## What the exercise asks
Reproduce the closing part of the entries exactly: the line with "Task: Select the landscape folder in sidebar" and all lines after it, ending with the last line, and nothing else.

## Stored data entries
------------------------------------

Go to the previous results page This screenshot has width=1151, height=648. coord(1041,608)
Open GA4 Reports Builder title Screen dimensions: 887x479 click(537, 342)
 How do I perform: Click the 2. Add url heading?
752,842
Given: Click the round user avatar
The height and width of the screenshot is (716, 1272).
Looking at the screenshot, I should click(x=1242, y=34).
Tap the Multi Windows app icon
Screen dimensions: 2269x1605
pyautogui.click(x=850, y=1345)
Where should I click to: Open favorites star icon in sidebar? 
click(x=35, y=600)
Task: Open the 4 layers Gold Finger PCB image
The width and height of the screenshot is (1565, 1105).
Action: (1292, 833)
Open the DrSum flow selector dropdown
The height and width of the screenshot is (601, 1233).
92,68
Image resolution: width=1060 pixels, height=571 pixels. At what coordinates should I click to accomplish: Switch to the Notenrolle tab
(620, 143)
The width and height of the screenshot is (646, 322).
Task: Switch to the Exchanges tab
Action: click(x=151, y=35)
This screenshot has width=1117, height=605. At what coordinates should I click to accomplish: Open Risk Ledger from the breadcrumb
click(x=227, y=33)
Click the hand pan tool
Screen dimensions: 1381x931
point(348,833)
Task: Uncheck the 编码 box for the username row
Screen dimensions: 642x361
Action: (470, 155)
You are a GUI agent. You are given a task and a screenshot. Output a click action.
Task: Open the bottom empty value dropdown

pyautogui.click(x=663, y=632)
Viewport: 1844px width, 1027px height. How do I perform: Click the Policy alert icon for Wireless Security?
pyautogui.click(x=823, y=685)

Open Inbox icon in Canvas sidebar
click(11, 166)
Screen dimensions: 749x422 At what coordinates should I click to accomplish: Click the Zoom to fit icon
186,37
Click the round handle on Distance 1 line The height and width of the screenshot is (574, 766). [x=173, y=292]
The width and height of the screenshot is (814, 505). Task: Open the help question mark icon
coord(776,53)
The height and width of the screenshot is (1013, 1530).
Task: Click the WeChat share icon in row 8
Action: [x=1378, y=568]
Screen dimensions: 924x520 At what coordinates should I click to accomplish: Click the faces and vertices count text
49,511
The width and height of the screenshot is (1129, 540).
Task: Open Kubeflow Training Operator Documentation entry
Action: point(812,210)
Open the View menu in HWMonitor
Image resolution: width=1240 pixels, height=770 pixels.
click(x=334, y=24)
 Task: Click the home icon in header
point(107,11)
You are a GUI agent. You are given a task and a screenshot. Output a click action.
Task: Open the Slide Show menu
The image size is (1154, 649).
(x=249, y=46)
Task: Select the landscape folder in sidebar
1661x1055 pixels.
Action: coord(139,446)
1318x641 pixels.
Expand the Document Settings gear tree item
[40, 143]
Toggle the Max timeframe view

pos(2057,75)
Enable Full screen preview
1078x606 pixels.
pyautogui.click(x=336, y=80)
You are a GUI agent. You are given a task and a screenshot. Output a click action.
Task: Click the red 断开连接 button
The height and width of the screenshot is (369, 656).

------------------------------------

## Written reply
Task: Select the landscape folder in sidebar
1661x1055 pixels.
Action: coord(139,446)
1318x641 pixels.
Expand the Document Settings gear tree item
[40, 143]
Toggle the Max timeframe view

pos(2057,75)
Enable Full screen preview
1078x606 pixels.
pyautogui.click(x=336, y=80)
You are a GUI agent. You are given a task and a screenshot. Output a click action.
Task: Click the red 断开连接 button
The height and width of the screenshot is (369, 656).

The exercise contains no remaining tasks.